#### [Aim of the exercise]
Repeat each record below exactly as given.

——————

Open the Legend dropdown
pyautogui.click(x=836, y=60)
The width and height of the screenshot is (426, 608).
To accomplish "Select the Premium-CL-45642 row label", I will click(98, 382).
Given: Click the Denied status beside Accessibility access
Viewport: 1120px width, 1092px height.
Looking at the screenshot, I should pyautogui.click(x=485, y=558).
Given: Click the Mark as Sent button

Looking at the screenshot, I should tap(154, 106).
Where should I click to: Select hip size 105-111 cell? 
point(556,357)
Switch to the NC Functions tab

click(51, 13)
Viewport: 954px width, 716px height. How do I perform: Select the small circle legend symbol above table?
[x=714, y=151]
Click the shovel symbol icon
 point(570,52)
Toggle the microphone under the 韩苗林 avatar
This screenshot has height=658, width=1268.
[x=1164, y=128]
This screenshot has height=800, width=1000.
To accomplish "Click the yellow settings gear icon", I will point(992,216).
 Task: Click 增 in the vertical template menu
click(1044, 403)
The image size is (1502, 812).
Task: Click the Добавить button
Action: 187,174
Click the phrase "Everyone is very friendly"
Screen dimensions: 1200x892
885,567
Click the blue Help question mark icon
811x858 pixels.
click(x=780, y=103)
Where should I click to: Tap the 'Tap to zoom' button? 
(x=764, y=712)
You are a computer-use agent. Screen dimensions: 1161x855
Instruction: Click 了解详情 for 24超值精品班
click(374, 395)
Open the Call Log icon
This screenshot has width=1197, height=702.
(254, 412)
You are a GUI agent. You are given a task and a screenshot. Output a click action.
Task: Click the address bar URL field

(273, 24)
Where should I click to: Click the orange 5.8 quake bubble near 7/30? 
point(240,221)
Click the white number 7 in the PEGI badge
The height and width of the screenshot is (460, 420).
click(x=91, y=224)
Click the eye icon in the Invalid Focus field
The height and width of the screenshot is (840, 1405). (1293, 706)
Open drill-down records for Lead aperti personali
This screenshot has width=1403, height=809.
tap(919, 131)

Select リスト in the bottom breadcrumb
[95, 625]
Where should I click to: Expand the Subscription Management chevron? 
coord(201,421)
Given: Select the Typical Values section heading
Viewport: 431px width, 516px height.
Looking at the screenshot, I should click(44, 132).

——————

#### [Solution to this task]
Open the Legend dropdown
pyautogui.click(x=836, y=60)
The width and height of the screenshot is (426, 608).
To accomplish "Select the Premium-CL-45642 row label", I will click(98, 382).
Given: Click the Denied status beside Accessibility access
Viewport: 1120px width, 1092px height.
Looking at the screenshot, I should pyautogui.click(x=485, y=558).
Given: Click the Mark as Sent button

Looking at the screenshot, I should tap(154, 106).
Where should I click to: Select hip size 105-111 cell? 
point(556,357)
Switch to the NC Functions tab

click(51, 13)
Viewport: 954px width, 716px height. How do I perform: Select the small circle legend symbol above table?
[x=714, y=151]
Click the shovel symbol icon
 point(570,52)
Toggle the microphone under the 韩苗林 avatar
This screenshot has height=658, width=1268.
[x=1164, y=128]
This screenshot has height=800, width=1000.
To accomplish "Click the yellow settings gear icon", I will point(992,216).
 Task: Click 增 in the vertical template menu
click(1044, 403)
The image size is (1502, 812).
Task: Click the Добавить button
Action: 187,174
Click the phrase "Everyone is very friendly"
Screen dimensions: 1200x892
885,567
Click the blue Help question mark icon
811x858 pixels.
click(x=780, y=103)
Where should I click to: Tap the 'Tap to zoom' button? 
(x=764, y=712)
You are a computer-use agent. Screen dimensions: 1161x855
Instruction: Click 了解详情 for 24超值精品班
click(374, 395)
Open the Call Log icon
This screenshot has width=1197, height=702.
(254, 412)
You are a GUI agent. You are given a task and a screenshot. Output a click action.
Task: Click the address bar URL field

(273, 24)
Where should I click to: Click the orange 5.8 quake bubble near 7/30? 
point(240,221)
Click the white number 7 in the PEGI badge
The height and width of the screenshot is (460, 420).
click(x=91, y=224)
Click the eye icon in the Invalid Focus field
The height and width of the screenshot is (840, 1405). (1293, 706)
Open drill-down records for Lead aperti personali
This screenshot has width=1403, height=809.
tap(919, 131)

Select リスト in the bottom breadcrumb
[95, 625]
Where should I click to: Expand the Subscription Management chevron? 
coord(201,421)
Given: Select the Typical Values section heading
Viewport: 431px width, 516px height.
Looking at the screenshot, I should click(44, 132).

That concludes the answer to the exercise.